She burst out in a squeal, and Opal jumped nearly three feet in the air. “The front page! Oh, Opal, we did it!” Rarity smothered her in a hug, but after a bit of wriggling, Opal worked herself free and retreated to the top of the kitchen cabinets, her tail twitching.

Rarity had clasped her hooves to her chest when she heard a knock at the door. With a raised eyebrow and a quick glance at Opal, she draped her cape over her back and rushed to answer.

The caller, a young stallion, wore a red jacket and a small black cap. “Telegram,” he said through the window.

“Oh, do come in,” Rarity replied, swinging the door open and taking the proffered envelope. She tore off the end and slid out the sheet of paper. Her eyes widening with each new line she scanned, she gasped and hopped up and down. “Fleur de Lis wants me to design a dress for her! Fleur de Lis! Why, the one I’ve nearly finished would be perfect for her. Of course I will!”

Rarity dashed to the writing desk and rummaged through the cubbyholes for some stationery. Coming up empty, she trotted back over to the delivery pony and pressed a gem into his hoof. “Do you have any blank paper for a return message?” she asked.

“Certainly, ma’am,” he answered, reaching into his saddlebag, “but there’s more!” Instead of producing a single page of paper, he pulled out a stack of at least a dozen more telegrams. Rarity’s face fell.

“Oh, dear…”


“So, who should get these, Opal?” Rarity motioned to the two almost-completed dresses behind her. “Last touch—they just need my logo on them.”

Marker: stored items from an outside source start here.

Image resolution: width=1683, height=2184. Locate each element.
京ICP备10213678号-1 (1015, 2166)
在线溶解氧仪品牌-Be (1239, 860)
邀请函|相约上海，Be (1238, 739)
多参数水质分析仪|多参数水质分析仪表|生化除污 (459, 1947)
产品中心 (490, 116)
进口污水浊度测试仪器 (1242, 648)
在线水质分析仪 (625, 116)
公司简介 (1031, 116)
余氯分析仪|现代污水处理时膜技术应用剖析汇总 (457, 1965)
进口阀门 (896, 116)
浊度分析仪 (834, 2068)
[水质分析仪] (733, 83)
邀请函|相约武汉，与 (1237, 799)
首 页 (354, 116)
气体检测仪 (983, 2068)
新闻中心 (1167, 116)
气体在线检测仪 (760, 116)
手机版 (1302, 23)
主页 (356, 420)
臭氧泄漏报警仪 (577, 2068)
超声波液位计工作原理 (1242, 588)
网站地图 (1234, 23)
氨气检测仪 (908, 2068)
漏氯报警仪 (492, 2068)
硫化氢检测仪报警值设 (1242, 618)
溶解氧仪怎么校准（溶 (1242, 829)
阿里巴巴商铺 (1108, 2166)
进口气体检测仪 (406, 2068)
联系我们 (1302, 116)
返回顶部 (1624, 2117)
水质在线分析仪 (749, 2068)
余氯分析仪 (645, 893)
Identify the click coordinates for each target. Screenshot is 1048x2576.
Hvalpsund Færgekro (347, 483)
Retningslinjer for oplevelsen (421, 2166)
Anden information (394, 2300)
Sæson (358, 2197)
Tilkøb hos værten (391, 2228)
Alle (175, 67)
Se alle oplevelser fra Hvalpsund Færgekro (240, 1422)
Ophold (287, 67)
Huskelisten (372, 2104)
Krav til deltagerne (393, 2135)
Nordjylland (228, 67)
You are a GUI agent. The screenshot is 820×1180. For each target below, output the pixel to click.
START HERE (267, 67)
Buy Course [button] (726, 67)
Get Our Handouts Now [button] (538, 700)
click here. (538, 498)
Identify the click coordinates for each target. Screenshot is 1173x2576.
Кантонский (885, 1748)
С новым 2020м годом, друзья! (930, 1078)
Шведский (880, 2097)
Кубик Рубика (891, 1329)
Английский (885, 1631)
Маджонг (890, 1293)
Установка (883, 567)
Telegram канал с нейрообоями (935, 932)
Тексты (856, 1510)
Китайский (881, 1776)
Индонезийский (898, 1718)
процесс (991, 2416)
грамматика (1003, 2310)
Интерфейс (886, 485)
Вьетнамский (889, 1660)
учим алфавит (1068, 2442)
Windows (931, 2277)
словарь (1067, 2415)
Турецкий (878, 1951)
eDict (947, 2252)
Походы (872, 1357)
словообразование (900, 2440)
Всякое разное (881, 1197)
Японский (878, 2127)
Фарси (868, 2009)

She rubbed a hoof down Opal’s back. “You remember what Fluttershy said, sweetums? Fleur de Lis reported the same feeling, and the fashion magazines are saying whoever wears them steals the show. I wouldn’t have expected it.” Leaning over her desk, she adjusted her glasses and peered at the thank-you note and photograph pinned to her corkboard, next to the newspaper article about Fluttershy. Fleur, surrounded by all the movers and shakers, and looking positively radiant. And again, it had worn off gradually, but she still cherished the dress for its grace and memories. At least that’s what her letter said.

But in addition to all the telegrams and mail, no fewer than six bigwigs had come in person from Canterlot to request a commission. “It took me two months to complete these, and the next ones are for Rainbow Dash and Pinkie Pie.”

Opal gave her a disinterested glance, then hopped up on one of the new dresses on its form and emitted a low, rumbling purr.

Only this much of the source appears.